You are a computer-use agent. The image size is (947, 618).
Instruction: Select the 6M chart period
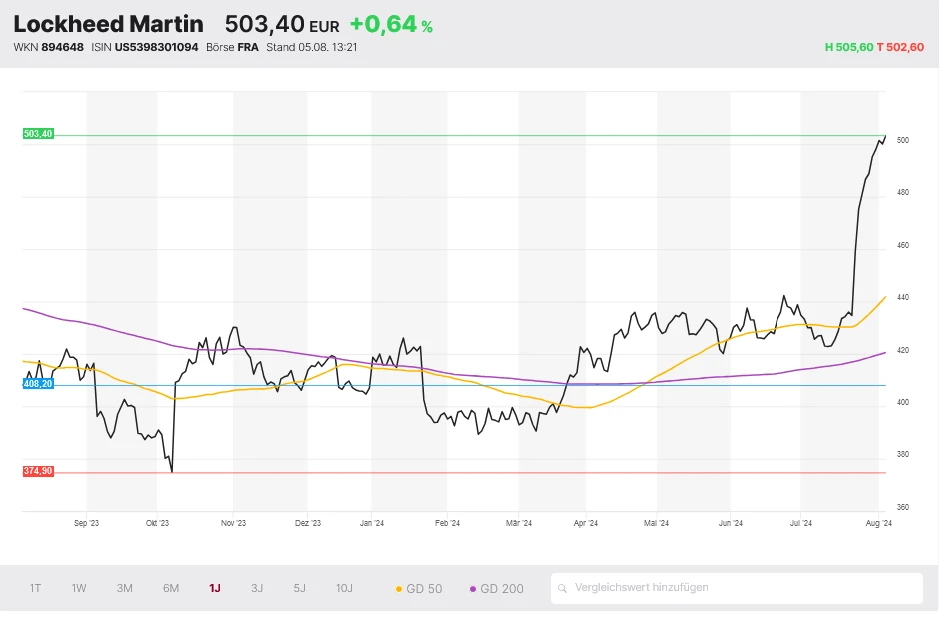coord(171,588)
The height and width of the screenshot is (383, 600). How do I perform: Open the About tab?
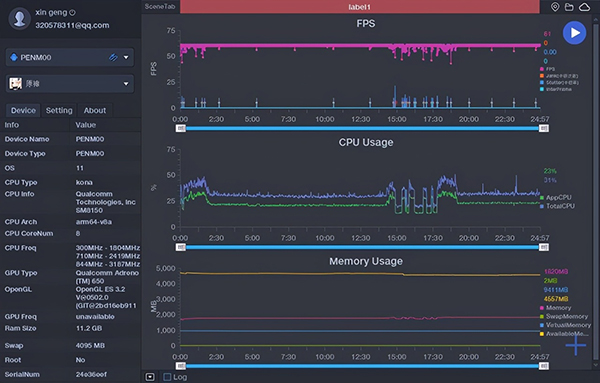pos(95,111)
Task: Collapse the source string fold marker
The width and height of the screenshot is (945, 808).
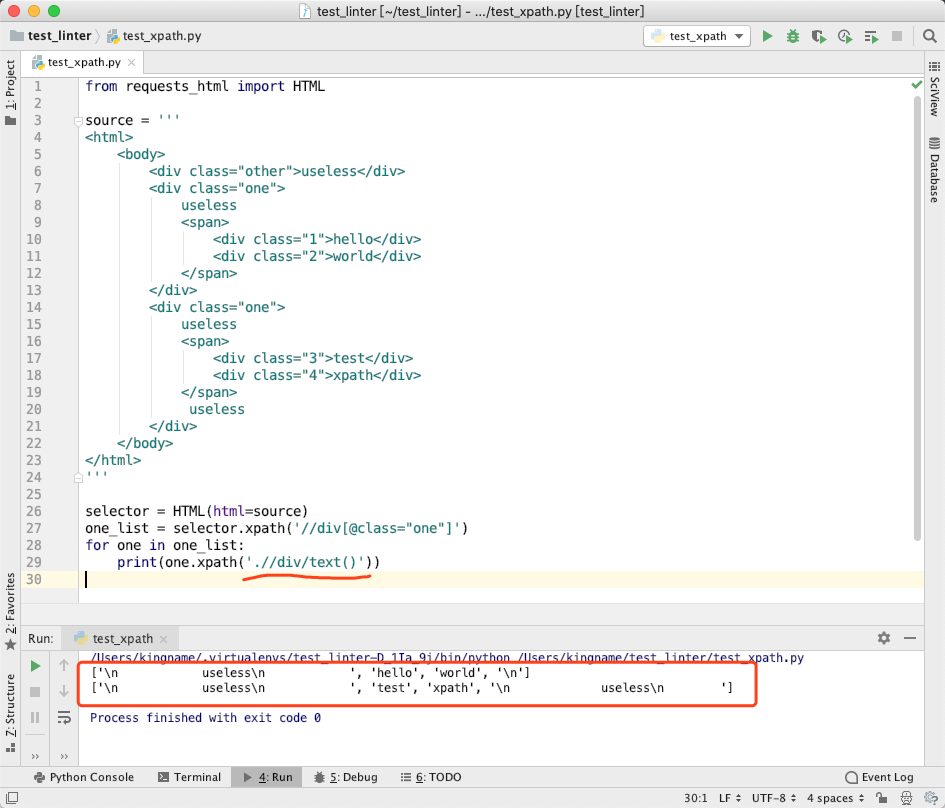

════════

• **WHAT YOU HAVE TO DO**
Omit the pictures, then extract verbatim only those lines that fall between the line containing "Task: Collapse the source string fold marker" and the final line of the records above, both included.

• **FINISHED TASK**
Task: Collapse the source string fold marker
The width and height of the screenshot is (945, 808).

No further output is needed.